17 June 2020

music lives on



Yesterday was the scheduled date of a local dulcimer festivaL. There are several activities at one of these. First there are classes offered by experts, festival organizers intend to both attract new players, and provide learning to existing players which keeps them coming back. Second there is a marketplace. Especially for dulcimerists, this is a big deal. One can acquire cds of really good music, sheet music books arranged for our instruments, various accessories, and of course new instruments to add to our collections. Finally, there are jams. Groups of players with or without a leader, sit and play together.

If you have never heard a group of dulcimerists playing together, you should seek out a jam circle, Our instruments tune to the same pitch, but there things become individual: some of us use heavy thick wires, some of us more moderate ones and some like me use very thin very light wires. Yes an A sharp is always an A sharp, but the tone and especially the the shape of the note, what we call the attack and sustain are very different.

We also play instruments that are not standardized. So the material, while most instruments are wood, not all are. And even then, different woods contribute to tone, attack and sustain. You can hear some of this when a diverse group of guitarists play together. But then dulcermists are always diverse.

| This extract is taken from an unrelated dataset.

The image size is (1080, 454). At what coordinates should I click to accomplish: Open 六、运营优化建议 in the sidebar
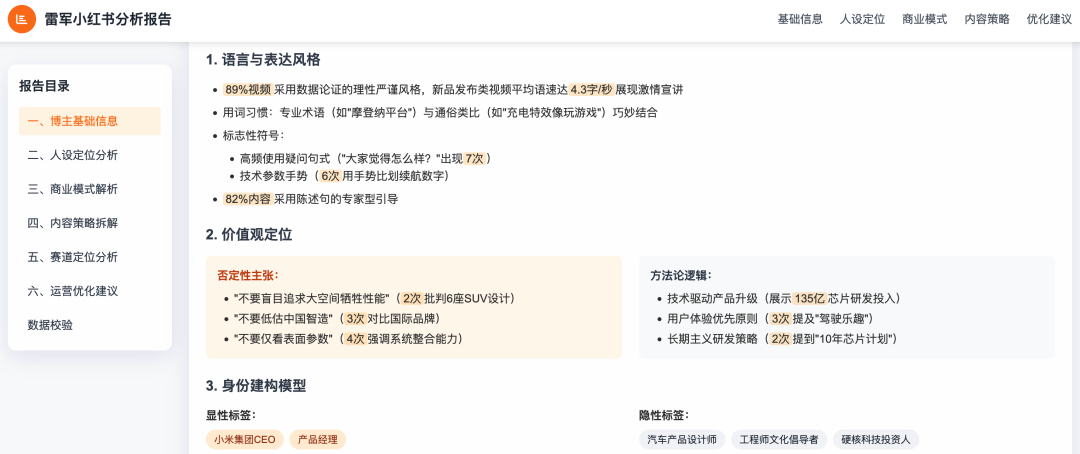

Our instruments are also different shapes and voices. Part of this is that two very different instruments share the name. One, the "American Dulcimer," appears to have a section of the inside of a piano mounted horizontally. Players strike strings typically group in threes, using devices called, "hammers." Thus the other name for these instruments, "hammered dulcimers." The other instrument, which I play is entirely different. Three to six strings are arranged over a fretboard reminiscent of a guitar or banjo, which on examination is very different. The body of the instrument may look like a box, a violin, or something else. The strings are plucked or strummed.

That is the basics!

Look at an orchestra. You know instantly where the violin players sit. So to the bass and oboe players. But, put twenty dulcermists together and you are not sure they are playing the same instrument. We have multiple shapes and this is important, multiple length fingerboards. Add all that up and even though we can prove we are all playing an A, we sound different."

The effect when a lot of us play together is magical. Or at least we think it is. And this year I miss it. There are no festivals as we all attempt to outlive the covid 19 pandemic.

Ah well, if there is a vaccine soon, there will be festivals next year. Perhaps even later this year in the South. I do not make a living on the ,festival circuit, but a lot of the performers do. I hope they can survive return next year.